◆ **GIVEN EXERCISE**
Turn everything from the line containing "Click the PTZ zoom in icon" down to the end of the entries into a Markdown table with the columns Row and Line, skipping blank lines. Leave the pictures out.

'''

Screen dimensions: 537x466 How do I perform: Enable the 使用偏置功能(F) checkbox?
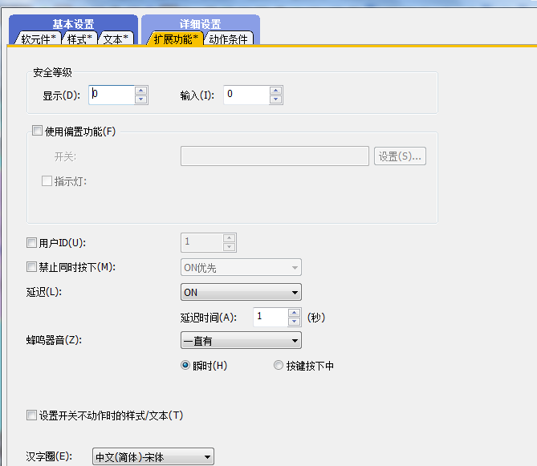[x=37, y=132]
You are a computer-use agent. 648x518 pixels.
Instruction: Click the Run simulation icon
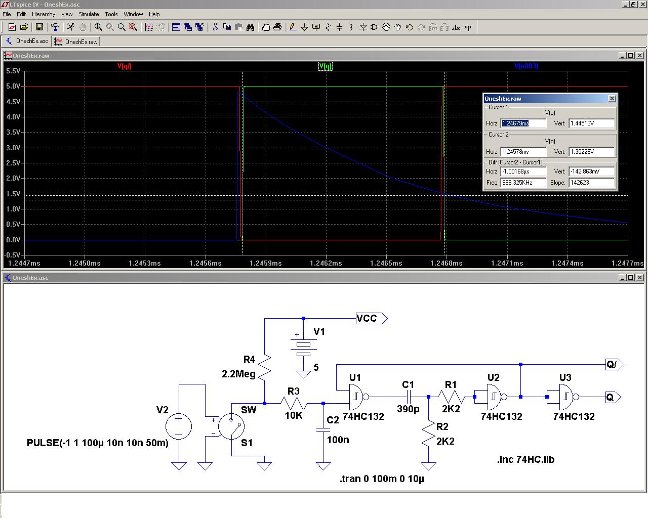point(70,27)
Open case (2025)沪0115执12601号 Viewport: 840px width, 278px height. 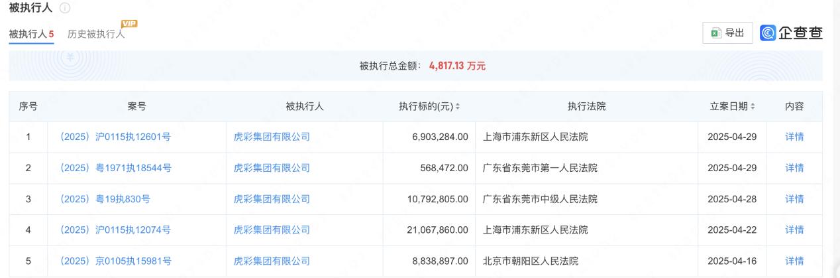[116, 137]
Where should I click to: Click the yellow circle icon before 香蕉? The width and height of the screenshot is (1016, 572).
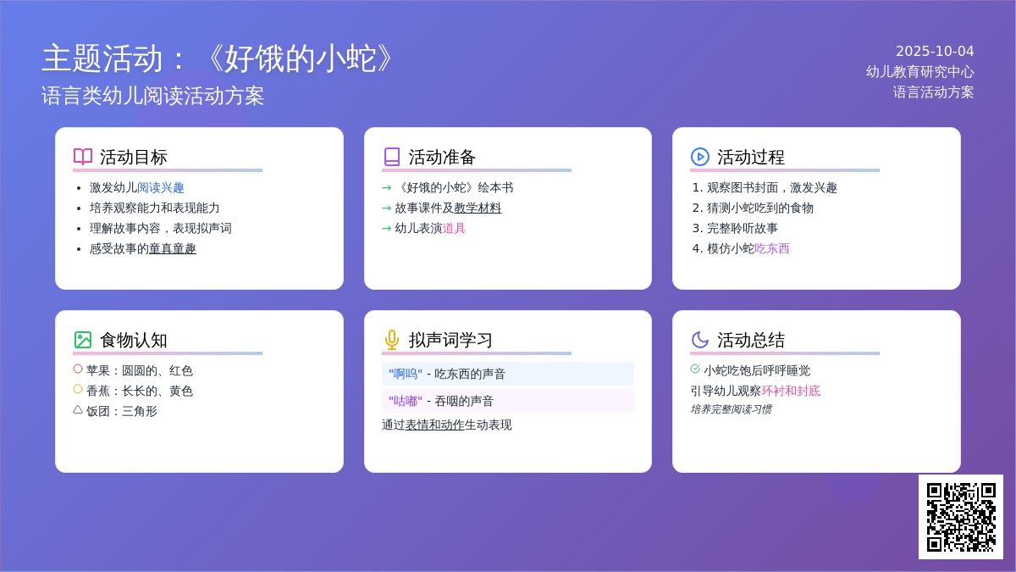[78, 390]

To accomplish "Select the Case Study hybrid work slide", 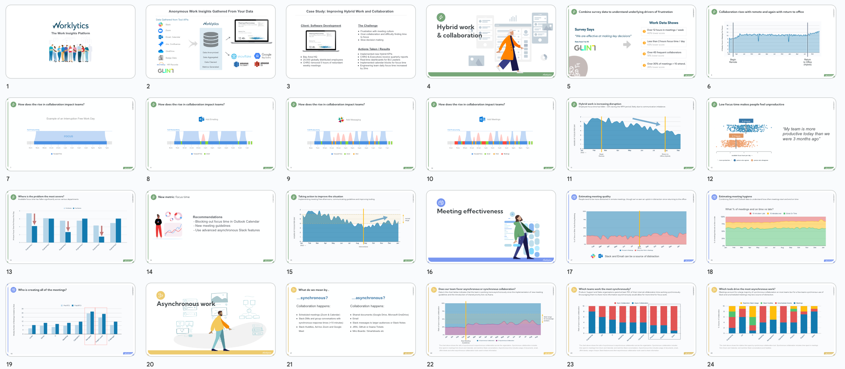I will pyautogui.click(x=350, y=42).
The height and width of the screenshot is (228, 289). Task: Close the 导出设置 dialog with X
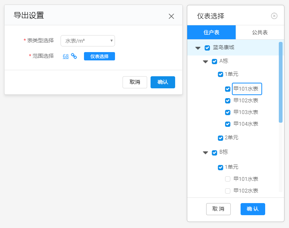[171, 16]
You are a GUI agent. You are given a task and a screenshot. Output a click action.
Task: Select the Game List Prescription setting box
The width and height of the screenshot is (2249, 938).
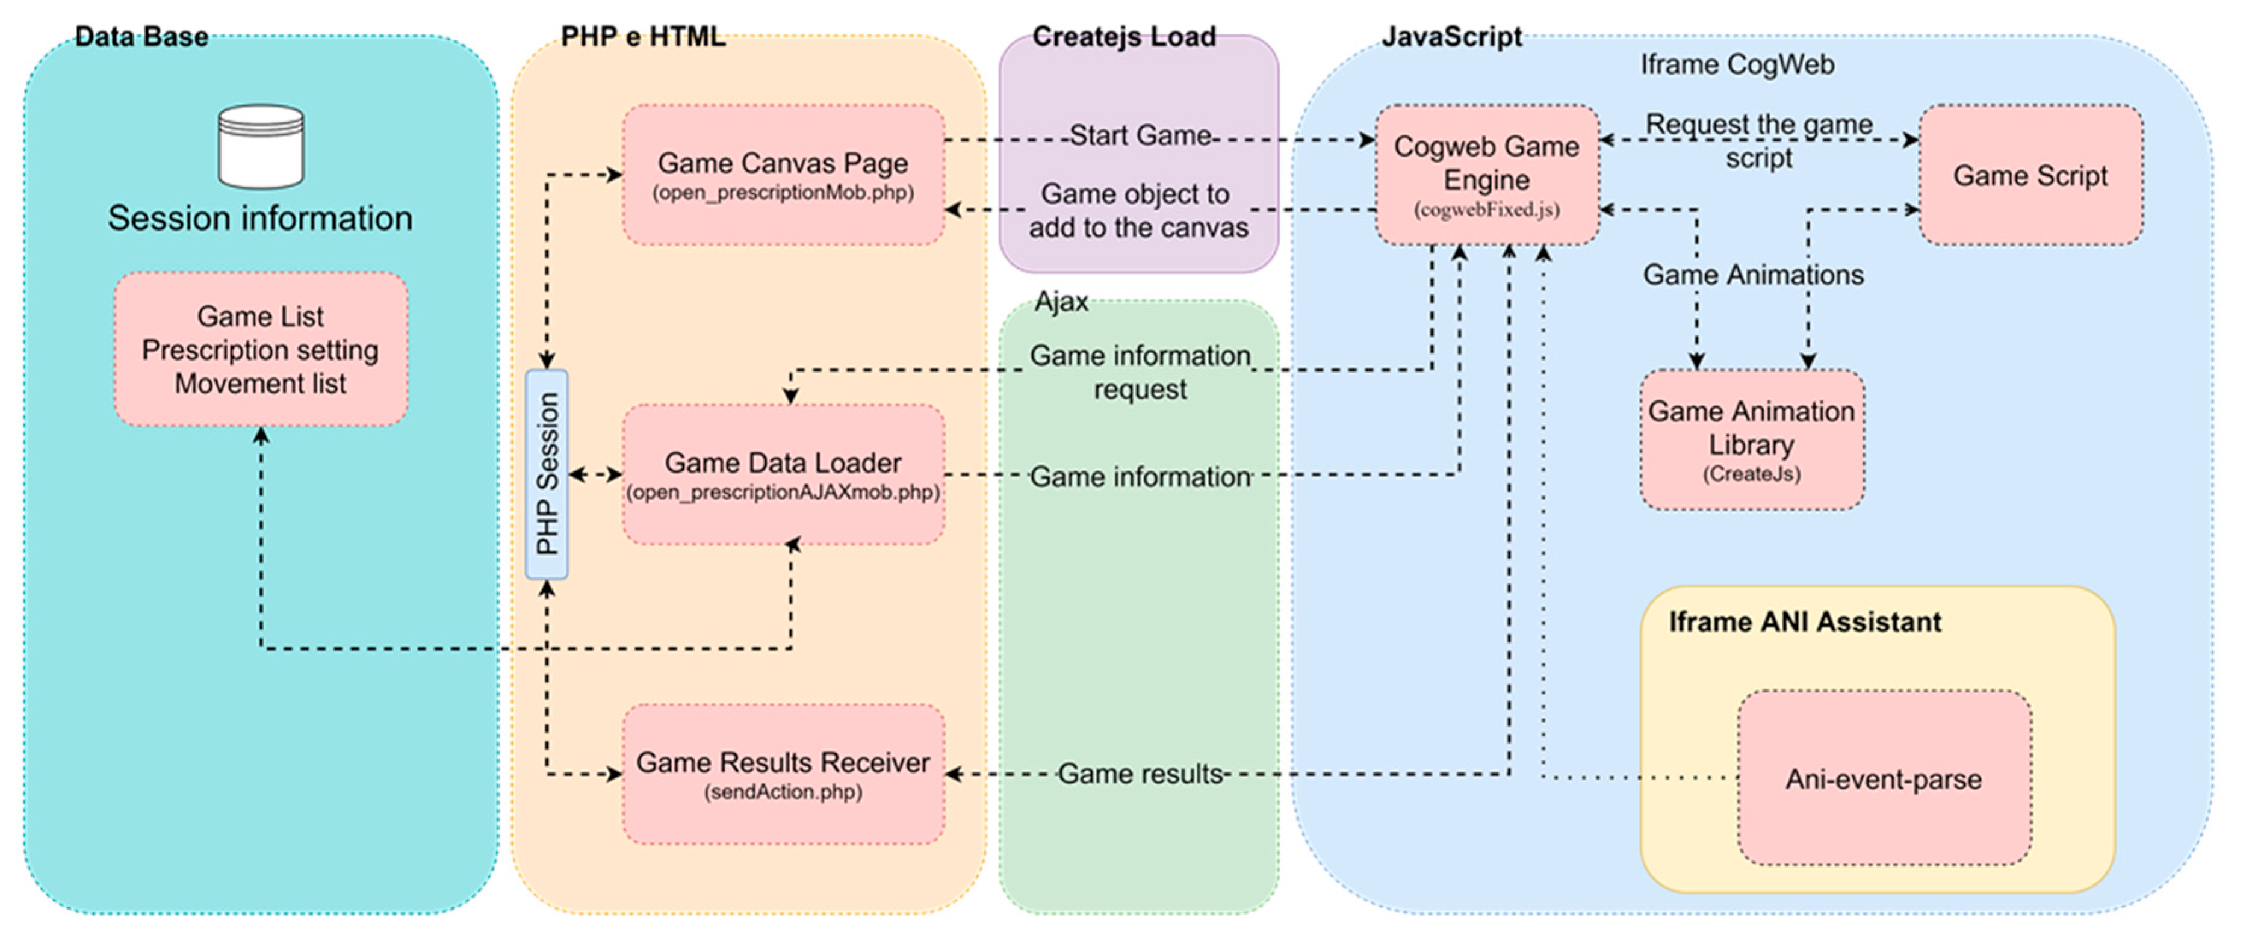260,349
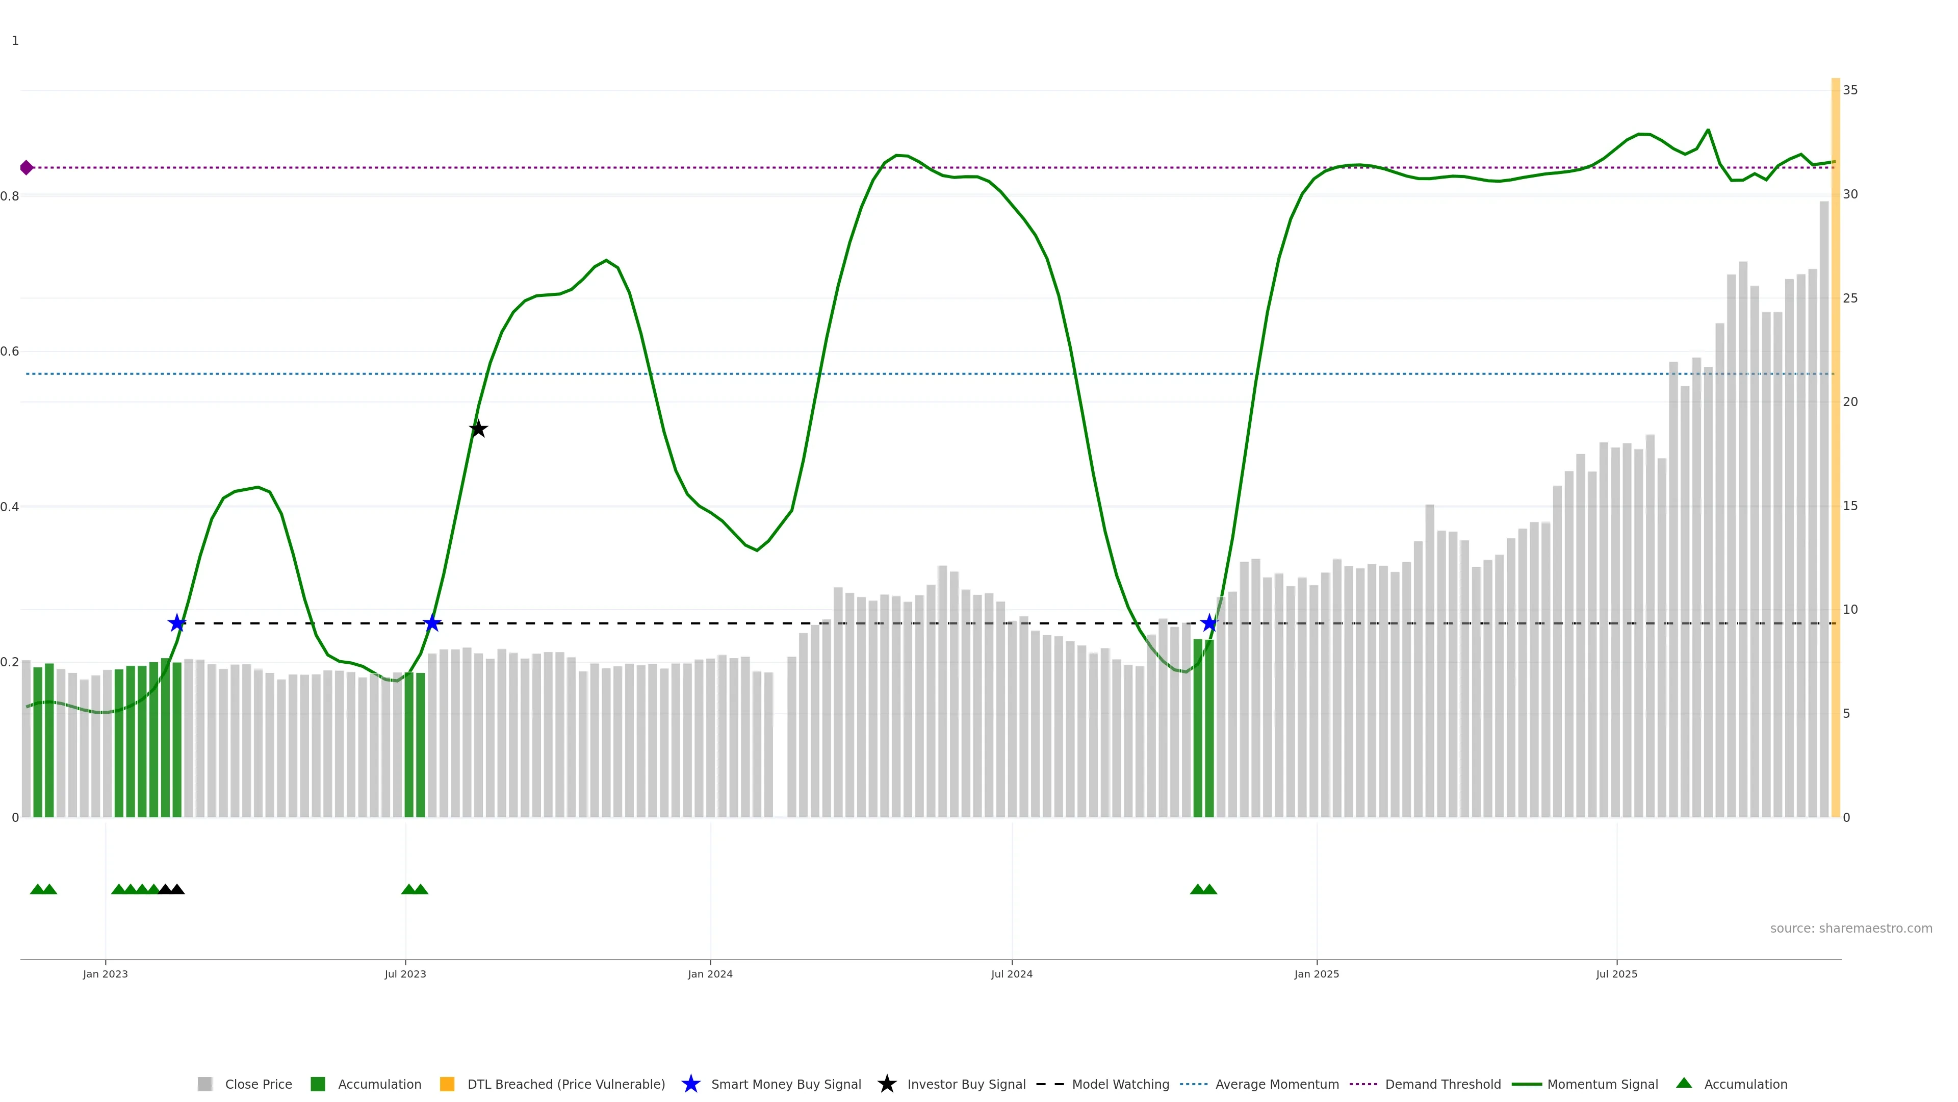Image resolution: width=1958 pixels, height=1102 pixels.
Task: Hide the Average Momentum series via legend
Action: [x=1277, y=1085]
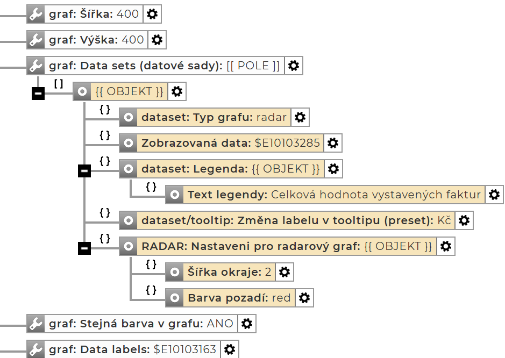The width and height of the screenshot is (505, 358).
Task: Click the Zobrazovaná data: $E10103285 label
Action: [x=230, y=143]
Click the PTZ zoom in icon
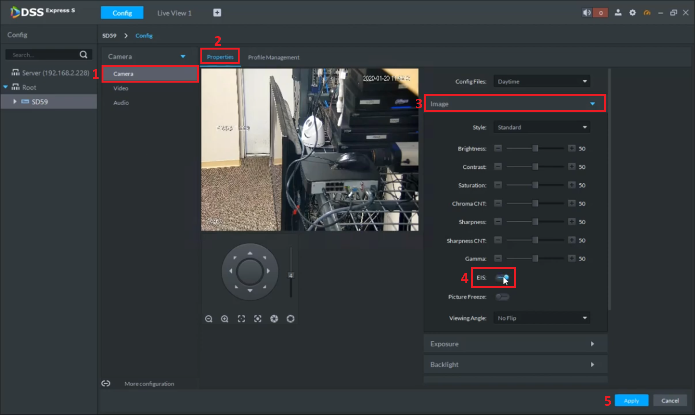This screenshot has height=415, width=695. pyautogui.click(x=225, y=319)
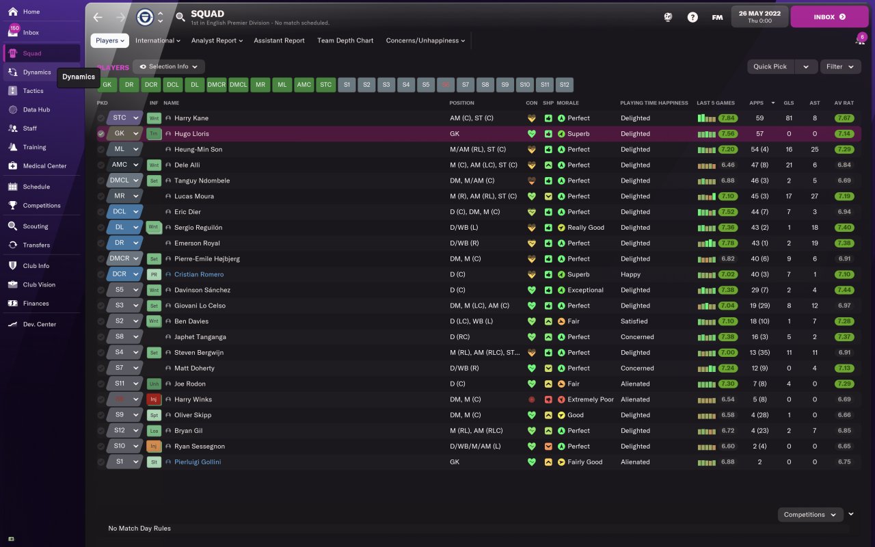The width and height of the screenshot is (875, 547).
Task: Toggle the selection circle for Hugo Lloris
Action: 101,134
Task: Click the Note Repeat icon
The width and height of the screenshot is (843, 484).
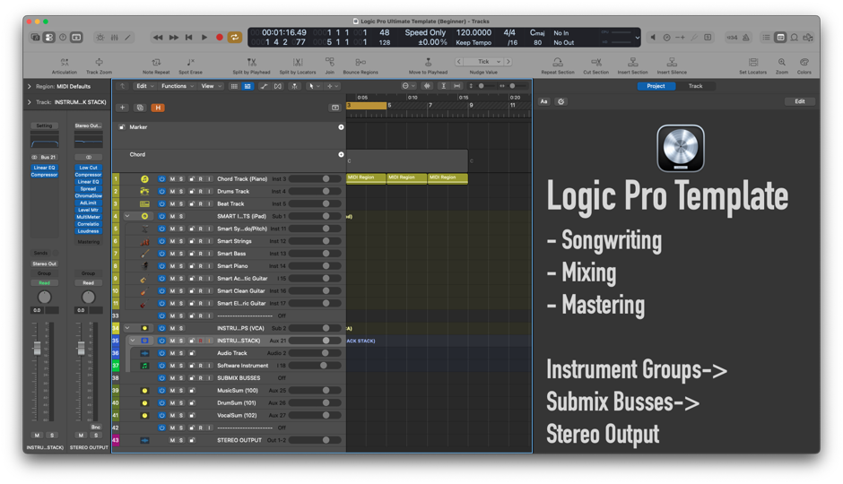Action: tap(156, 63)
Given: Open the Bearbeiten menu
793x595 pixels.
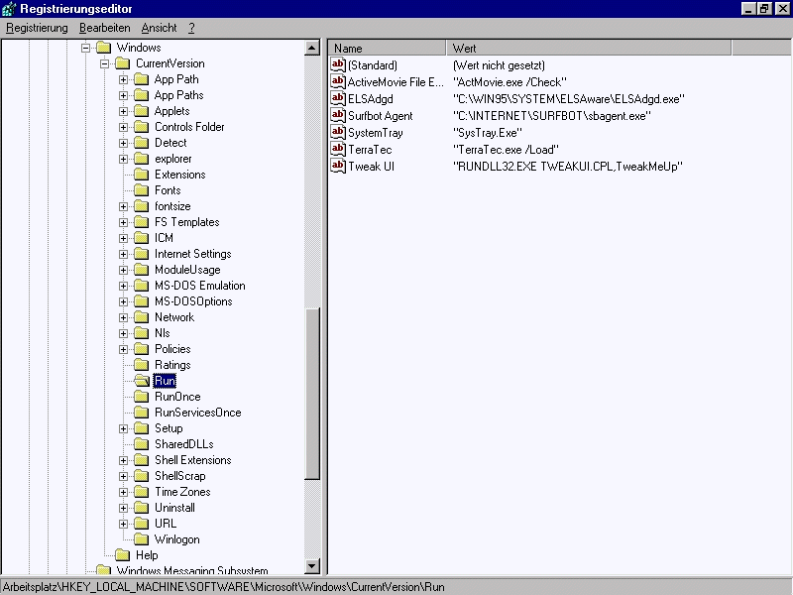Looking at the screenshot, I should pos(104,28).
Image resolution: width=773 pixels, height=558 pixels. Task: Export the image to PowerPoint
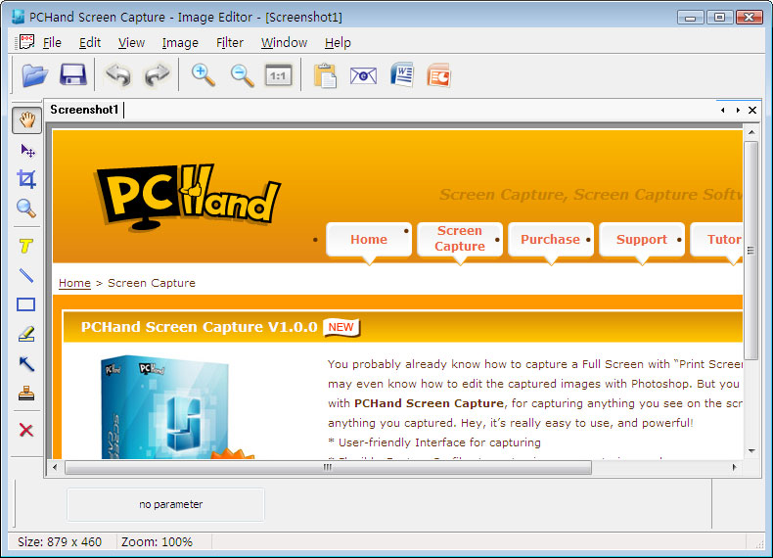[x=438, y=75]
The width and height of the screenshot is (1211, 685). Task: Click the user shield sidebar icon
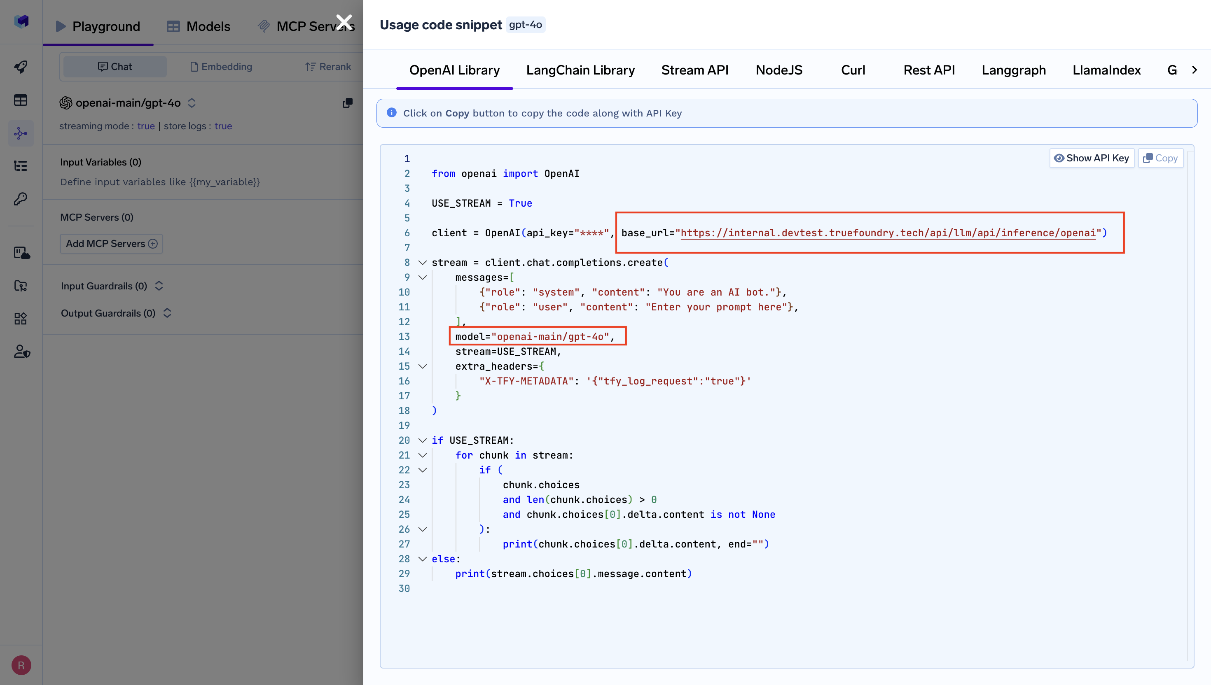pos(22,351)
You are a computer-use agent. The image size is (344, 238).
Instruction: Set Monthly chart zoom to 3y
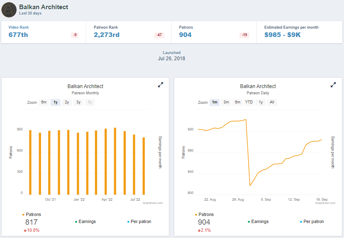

'''

◆ **SOLVED PROBLEM**
| Row | Line |
|---|---|
| 1 | Click the PTZ zoom in icon |
| 2 | This screenshot has height=415, width=695. pyautogui.click(x=225, y=319) |
| 3 | The width and height of the screenshot is (875, 547). |
| 4 | Task: Toggle the selection circle for Hugo Lloris |
| 5 | Action: 101,134 |
| 6 | Task: Click the Note Repeat icon |
| 7 | The width and height of the screenshot is (843, 484). |
| 8 | Action: tap(156, 63) |
| 9 | Given: Open the Bearbeiten menu |
| 10 | 793x595 pixels. |
| 11 | Looking at the screenshot, I should pos(104,28). |
| 12 | Image resolution: width=773 pixels, height=558 pixels. Task: Export the image to PowerPoint |
| 13 | [x=438, y=75] |
| 14 | The width and height of the screenshot is (1211, 685). Task: Click the user shield sidebar icon |
| 15 | pos(22,351) |
| 16 | You are a computer-use agent. The image size is (344, 238). |
| 17 | Instruction: Set Monthly chart zoom to 3y |